Multi-Objective Resource Allocation in Density-Aware Design of C-RAN in 5G

In this paper, a multi-objective resource allocation algorithm in a novel density-aware design of virtualized software-defined cloud radio access network (C-RAN) is proposed. We consider two design modes based on the average density of users: 1) high-density mode when a large number of low-cost remote radio heads (RRHs) without baseband processing capability are controlled by one single base station and 2) low-density mode when a small number of RRHs with baseband processing capability are deployed. In high-density mode, the challenge of front-haul capacity limitation is tackled via separating control plane and data plane in a heterogeneous structure. Besides, the fully centralized processing and management, and energy-efficient use of infrastructure in low traffic time by turning off RRHs are achieved.
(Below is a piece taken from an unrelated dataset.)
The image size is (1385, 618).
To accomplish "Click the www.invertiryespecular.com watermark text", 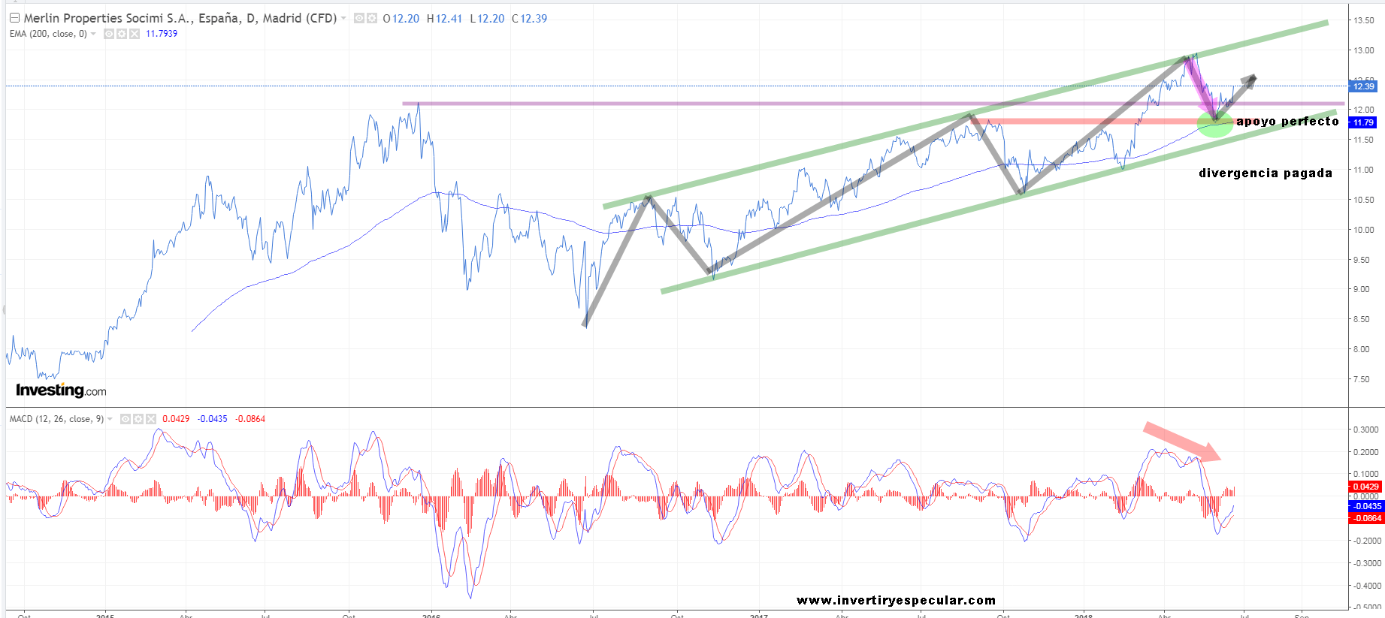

In the low-density mode, the transmission delay due to the large distance between the sparse RRHs and cloud unit, is more critical. This practical issue is handled by sharing the baseband processing and resource management among these units in a hierarchical structure. This resulting heterogeneous /hierarchical virtualized software-defined cloud-RAN (HVSD-CRAN) offers various tradeoffs in resource management objectives such as throughput and delay versus power and cost. Consequently, we resort to multi-objective optimization theory to propose a resource allocation framework in HVSD-CRAN.